For Project 4, you should take information from a relational database and migrate it to a NoSQL database of your own choosing. For the relational database, you might use the flights database, the tb database, the “data skills” database your team created for Project 3, or another database of your own choosing or creation.For the NoSQL database, you may use MongoDB, Neo4j (which we introduce in Week 12), or another NoSQL database of your choosing. Your migration process needs to be reproducible. R code is encouraged, but not required. You should also briefly describe the advantages and disadvantages of storing the data in a relational database vs. your NoSQL database.
library(devtools)
library(plyr)
library(rjson)
library(rmongodb)
library(RMySQL)
db_connection <- dbConnect(drv = dbDriver("MySQL"), user = 'root', password = "Secure123", host = 'localhost', dbname='test_flights')

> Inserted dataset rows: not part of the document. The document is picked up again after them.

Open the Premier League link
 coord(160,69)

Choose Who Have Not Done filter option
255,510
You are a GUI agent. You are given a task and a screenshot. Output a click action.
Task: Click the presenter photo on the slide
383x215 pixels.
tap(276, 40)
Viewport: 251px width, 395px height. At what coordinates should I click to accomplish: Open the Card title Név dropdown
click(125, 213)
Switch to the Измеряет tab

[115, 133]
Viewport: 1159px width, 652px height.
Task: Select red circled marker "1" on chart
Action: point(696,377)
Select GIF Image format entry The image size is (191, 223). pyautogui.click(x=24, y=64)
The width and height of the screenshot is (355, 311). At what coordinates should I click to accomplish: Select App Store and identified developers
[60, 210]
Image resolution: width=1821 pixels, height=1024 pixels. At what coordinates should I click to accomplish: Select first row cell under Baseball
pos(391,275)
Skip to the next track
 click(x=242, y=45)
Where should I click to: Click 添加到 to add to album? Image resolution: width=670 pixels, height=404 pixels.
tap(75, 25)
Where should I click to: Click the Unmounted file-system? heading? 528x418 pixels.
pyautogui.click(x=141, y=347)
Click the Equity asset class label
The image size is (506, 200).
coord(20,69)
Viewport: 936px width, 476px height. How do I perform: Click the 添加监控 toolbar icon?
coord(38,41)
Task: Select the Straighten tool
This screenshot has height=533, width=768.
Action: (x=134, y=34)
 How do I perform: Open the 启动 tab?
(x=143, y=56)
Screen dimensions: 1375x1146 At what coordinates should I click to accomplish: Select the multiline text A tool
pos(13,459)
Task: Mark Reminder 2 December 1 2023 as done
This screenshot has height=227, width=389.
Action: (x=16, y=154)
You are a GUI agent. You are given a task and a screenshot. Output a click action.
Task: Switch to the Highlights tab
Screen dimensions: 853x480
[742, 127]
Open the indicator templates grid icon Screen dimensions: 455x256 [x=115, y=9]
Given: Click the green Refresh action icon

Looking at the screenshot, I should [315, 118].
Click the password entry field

airlines_sql <- dbReadTable(db_connection, "airlines")
airports_sql <- dbReadTable(db_connection, "airports")
flights_sql <- dbReadTable(db_connection, "flights")
planes_sql <- dbReadTable(db_connection, "planes")
weather_sql <- dbReadTable(db_connection, "weather")
dbDisconnect(db_connection)
write.table(airlines_sql, file = "~/MSDA/DATA 607/Data/airlines.csv", sep = ",", row.names = FALSE)
write.table(airports_sql, file = "~/MSDA/DATA 607/Data/airports.csv", sep = ",", row.names = FALSE)
write.table(flights_sql, file = "~/MSDA/DATA 607/Data/flights.csv", sep = ",", row.names = FALSE)
write.table(planes_sql, file = "~/MSDA/DATA 607/Data/planes.csv", sep = ",", row.names = FALSE)
write.table(weather_sql, file = "~/MSDA/DATA 607/Data/weather.csv", sep = ",", row.names = FALSE)
library(rmongodb)
mongo = mongo.create(host = "localhost")
mongo.is.connected(mongo)
Time to import the data into mongo db, I used this as a reference to import csv files into mongodb. https://www.mkyong.com/mongodb/mongodb-import-and-export-example/
mongoimport -db flights -collection airlines --type csv --file "~/MSDA/DATA 607/Data/airlines.csv" --headerline
We can use the statement like above to import all the data from other table as a collection in mongoDB. For simplicity I only imported airlines table into R but we can use to to import all the data from the flights dataset.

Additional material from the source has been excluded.